── DOCUMENT PASSAGE ──

Ancient blueprints that mostly stayed put
The researchers first reconstructed what the very first bilaterian’s mitochondrial genome probably looked like. Despite today’s wide diversity, their analyses point to a layout much like that seen in humans and many other vertebrates, with genes split between the two DNA strands of the mitochondrial circle. This “double‑stranded” arrangement appears to be ancestral not only for Bilateria as a whole, but also for most major subgroups. Over evolutionary time, at least twenty separate lineages shifted to a more radical state in which nearly all genes sit on a single strand. Such “single‑stranded” designs turned up repeatedly, especially in certain worms, molluscs, and rotifers, and in some cases even flipped back again—rare reversals that challenge earlier ideas that this transition was effectively one‑way.
Slow movers and parasites loosen the rules
Next, the team asked what kinds of animals tend to show the most scrambled mitochondrial layouts. They quantified how far each species’ gene order had drifted from the inferred ancestral pattern, and compared that to how quickly the underlying DNA sequence had changed. Across the tree of life, these two measures climbed together: species whose gene order is heavily rearranged also tend to have fast‑evolving sequences. Crucially, high levels of shuffling were concentrated in animals that either move very little or live as parasites inside other hosts. Internal parasites displayed the most extreme rearrangements, followed by external parasites, while free‑living, actively swimming or walking animals showed the most conservative genomes. This supports a unifying idea: when an animal’s lifestyle demands less constant, high‑powered energy output, natural selection relaxes its grip on the fine‑tuned workings of mitochondria, allowing both mutations and architectural experiments to accumulate.
Strand flips, chemical imbalances, and genome size
Single‑stranded mitochondrial genomes were not just structurally unusual; they also tended to evolve faster and to show stronger chemical asymmetries between strands, a feature measured as GC skew. These skew patterns, which reflect biases in the mutational process, were especially prone to flipping direction in parasitic and slow‑moving lineages, suggesting widespread past upheavals in how their mitochondrial DNA is copied and read. Surprisingly, another obvious suspect—effective population size, an estimate of how many individuals pass genes to the next generation—showed little relationship to any of the evolutionary measures. Equally counter‑intuitive, species with the most jumbled, rapidly changing mitochondrial genomes usually had smaller mitochondrial DNA circles, whereas large, stable genomes were typical of active, warm‑blooded vertebrates such as birds and mammals.

───
── GIVEN DATA ──

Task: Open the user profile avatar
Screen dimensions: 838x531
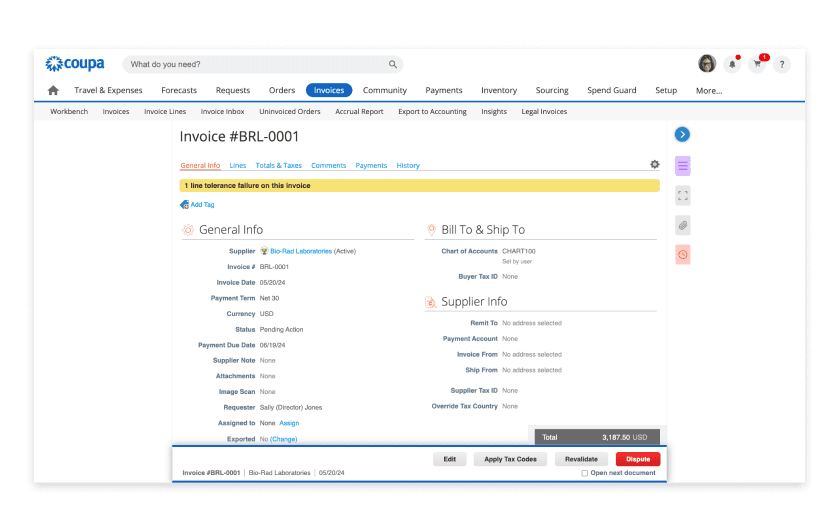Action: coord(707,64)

───
── GIVEN DATA ──

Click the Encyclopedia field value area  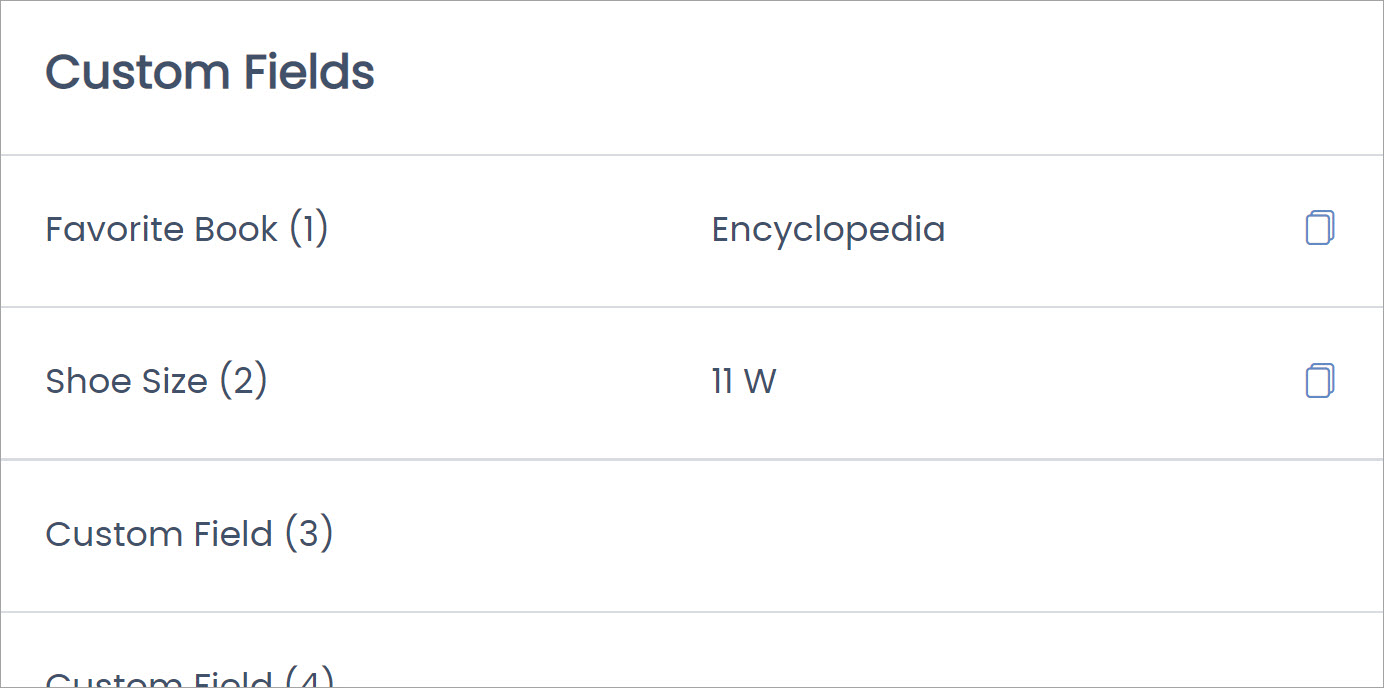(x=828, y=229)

───
── GIVEN DATA ──

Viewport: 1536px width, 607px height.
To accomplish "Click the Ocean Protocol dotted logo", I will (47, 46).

───

_LIST OF TASKS_.
1. In the mitochondrial genome article, take the part that opens with the words containing "Ancient blueprints that" and closes with "was effectively one‑way.", and replace "lineages" with "branches".
2. List the animal groups that the mitochondrial genome article names as places where single-stranded designs turned up repeatedly.
3. Answer these questions from the mitochondrial genome article:
(a) How many separate lineages, at minimum, shifted to the state in which nearly all genes sit on a single strand?
(b) Which animals showed the most extreme rearrangements?
(c) What is the measure of chemical asymmetry between strands called?
The entries have no connection to the mitochondrial genome article.

_ANSWERS FOR THIS EXERCISE_.
1.
Ancient blueprints that mostly stayed put
The researchers first reconstructed what the very first bilaterian’s mitochondrial genome probably looked like. Despite today’s wide diversity, their analyses point to a layout much like that seen in humans and many other vertebrates, with genes split between the two DNA strands of the mitochondrial circle. This “double‑stranded” arrangement appears to be ancestral not only for Bilateria as a whole, but also for most major subgroups. Over evolutionary time, at least twenty separate branches shifted to a more radical state in which nearly all genes sit on a single strand. Such “single‑stranded” designs turned up repeatedly, especially in certain worms, molluscs, and rotifers, and in some cases even flipped back again—rare reversals that challenge earlier ideas that this transition was effectively one‑way.

2.
Certain worms
Molluscs
Rotifers

3.
(a) At least twenty.
(b) Internal parasites.
(c) GC skew.